31 morts dans des combats entre forces kurdes et pro-turques
Les combats qui se poursuivent dans le nord de la Syrie entre des groupes soutenus par la Turquie et les forces dominées par les Kurdes ont fait depuis dimanche 31 morts, des combattants des deux bords, a indiqué lundi une ONG. Fin novembre, des factions syriennes pro-turques ont lancé une offensive contre les Forces démocratiques syriennes (FDS, dominées par les Kurdes) dans le nord du pays. Ces combats ont été déclenchés parallèlement à une offensive fulgurante lancée depuis le nord-est par une coalition de rebelles, dominée par des islamistes radicaux, qui leur a permis d'arriver à Damas et de prendre le pouvoir.
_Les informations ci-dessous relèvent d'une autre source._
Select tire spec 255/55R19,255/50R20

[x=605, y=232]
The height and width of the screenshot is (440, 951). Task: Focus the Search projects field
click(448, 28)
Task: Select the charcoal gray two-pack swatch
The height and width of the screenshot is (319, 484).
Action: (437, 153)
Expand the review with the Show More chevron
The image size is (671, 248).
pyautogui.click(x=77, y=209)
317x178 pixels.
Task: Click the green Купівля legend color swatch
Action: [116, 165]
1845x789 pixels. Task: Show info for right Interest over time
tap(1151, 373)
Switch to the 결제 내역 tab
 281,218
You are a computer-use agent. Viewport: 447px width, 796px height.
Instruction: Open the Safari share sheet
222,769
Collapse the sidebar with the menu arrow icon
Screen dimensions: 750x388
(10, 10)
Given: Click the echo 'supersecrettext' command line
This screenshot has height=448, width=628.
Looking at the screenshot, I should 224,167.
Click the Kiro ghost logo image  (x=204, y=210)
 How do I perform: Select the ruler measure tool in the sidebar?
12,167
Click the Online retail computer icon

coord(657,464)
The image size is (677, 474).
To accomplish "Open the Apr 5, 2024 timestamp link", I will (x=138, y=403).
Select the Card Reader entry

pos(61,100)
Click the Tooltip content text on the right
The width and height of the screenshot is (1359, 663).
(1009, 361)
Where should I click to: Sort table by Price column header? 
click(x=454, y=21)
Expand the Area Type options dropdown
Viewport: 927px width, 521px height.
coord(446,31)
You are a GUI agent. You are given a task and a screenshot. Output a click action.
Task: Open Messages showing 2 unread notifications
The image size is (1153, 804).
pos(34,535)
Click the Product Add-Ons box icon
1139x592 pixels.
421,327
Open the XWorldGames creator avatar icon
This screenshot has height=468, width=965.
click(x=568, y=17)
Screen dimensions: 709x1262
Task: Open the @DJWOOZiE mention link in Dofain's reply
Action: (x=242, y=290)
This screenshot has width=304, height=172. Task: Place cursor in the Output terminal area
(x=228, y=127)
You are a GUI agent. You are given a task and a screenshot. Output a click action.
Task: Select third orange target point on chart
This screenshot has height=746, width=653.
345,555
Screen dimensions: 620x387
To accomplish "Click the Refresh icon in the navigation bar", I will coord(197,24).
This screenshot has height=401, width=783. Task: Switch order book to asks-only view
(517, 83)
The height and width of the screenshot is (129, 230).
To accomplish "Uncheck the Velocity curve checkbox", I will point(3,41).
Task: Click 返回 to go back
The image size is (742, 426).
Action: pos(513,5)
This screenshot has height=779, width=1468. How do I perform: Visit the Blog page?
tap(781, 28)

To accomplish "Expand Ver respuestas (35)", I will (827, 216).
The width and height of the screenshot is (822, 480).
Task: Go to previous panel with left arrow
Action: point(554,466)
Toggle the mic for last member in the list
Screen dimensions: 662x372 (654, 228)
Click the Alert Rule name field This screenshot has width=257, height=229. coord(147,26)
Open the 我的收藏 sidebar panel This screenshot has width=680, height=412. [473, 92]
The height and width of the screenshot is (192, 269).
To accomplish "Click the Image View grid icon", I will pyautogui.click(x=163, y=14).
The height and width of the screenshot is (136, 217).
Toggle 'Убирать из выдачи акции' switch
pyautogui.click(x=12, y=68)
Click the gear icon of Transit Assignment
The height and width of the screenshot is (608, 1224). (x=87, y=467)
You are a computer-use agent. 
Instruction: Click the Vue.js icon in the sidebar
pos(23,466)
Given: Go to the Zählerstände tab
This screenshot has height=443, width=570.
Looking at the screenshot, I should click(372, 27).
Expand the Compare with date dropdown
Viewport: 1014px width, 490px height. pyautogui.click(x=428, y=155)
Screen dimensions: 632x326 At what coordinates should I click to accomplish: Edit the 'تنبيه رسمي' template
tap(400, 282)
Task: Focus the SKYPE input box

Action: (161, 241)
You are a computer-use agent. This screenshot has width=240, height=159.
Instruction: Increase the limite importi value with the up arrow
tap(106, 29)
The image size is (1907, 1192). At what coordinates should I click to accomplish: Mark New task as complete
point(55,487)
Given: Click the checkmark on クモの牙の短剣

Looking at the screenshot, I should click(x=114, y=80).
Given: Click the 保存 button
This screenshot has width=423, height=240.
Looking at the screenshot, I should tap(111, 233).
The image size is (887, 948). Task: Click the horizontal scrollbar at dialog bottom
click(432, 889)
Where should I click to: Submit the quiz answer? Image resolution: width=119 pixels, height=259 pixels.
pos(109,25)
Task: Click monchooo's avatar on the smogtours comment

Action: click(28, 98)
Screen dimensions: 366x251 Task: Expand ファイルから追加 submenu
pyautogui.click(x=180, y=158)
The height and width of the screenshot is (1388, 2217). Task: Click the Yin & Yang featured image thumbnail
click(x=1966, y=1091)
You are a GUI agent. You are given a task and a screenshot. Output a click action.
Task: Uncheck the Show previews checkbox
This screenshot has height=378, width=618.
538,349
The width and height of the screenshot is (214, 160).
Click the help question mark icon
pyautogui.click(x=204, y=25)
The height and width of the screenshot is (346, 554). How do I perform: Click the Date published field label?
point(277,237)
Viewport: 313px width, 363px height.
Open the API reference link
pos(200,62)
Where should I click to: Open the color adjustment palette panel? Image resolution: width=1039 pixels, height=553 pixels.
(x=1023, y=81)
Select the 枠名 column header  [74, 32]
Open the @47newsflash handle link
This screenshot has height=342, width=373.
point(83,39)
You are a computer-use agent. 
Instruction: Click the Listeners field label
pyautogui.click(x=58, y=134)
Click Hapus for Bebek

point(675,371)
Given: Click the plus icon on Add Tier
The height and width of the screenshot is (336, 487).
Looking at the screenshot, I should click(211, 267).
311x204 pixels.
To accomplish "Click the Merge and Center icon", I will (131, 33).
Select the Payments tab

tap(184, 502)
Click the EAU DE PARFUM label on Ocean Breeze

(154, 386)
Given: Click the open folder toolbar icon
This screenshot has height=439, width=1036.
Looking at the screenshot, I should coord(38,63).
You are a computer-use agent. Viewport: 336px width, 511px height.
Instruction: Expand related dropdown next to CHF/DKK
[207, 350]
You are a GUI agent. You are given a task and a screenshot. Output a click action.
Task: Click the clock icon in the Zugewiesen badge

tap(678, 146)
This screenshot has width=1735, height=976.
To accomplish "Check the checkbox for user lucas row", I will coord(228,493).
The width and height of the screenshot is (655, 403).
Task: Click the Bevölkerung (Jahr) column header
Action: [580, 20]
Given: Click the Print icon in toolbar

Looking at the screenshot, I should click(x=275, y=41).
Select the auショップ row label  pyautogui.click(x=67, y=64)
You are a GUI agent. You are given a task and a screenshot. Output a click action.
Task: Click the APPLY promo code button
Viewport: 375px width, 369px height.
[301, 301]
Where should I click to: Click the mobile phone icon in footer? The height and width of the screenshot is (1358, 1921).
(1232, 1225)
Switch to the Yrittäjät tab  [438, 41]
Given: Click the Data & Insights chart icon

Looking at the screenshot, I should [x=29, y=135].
Selon l'Observatoire syrien des droits de l'Homme (OSDH), sept combattants pro-turcs ont été tués lors de violents combats lundi dans la région de à Manbij (nord-est). Des combattants des FDS se sont infiltrés dans la ville reprise par les forces soutenues par Ankara début décembre, a précisé l'ONG. Six autres combattants pro-turcs et trois membres des FDS avaient été tués la veille dans ce secteur, selon l'ONG basée au Royaume-Uni et qui dispose d'un vaste réseau de sources en Syrie. En outre, 13 combattants de factions pro-turques et deux membres des FDS ont été tués dimanche dans des "combats acharnés" dans la province d'Alep, près du barrage de Techrine et d'un pont stratégique enjambant l'Euphrate, selon la même source. Les FDS ont annoncé lundi avoir mené des attaques qui leur ont permis de "détruire deux radars, un système de brouillage et un char de l'occupation turque" près de ce pont. Les Unités de protection du peuple kurde (YPG), épine dorsale des FDS soutenues par les Etats-Unis, ont été le fer de lance de la lutte contre le groupe jihadiste Etat islamique (EI).
Ankara considère les YPG comme une extension du Parti des travailleurs du Kurdistan (PKK), sa bête noire.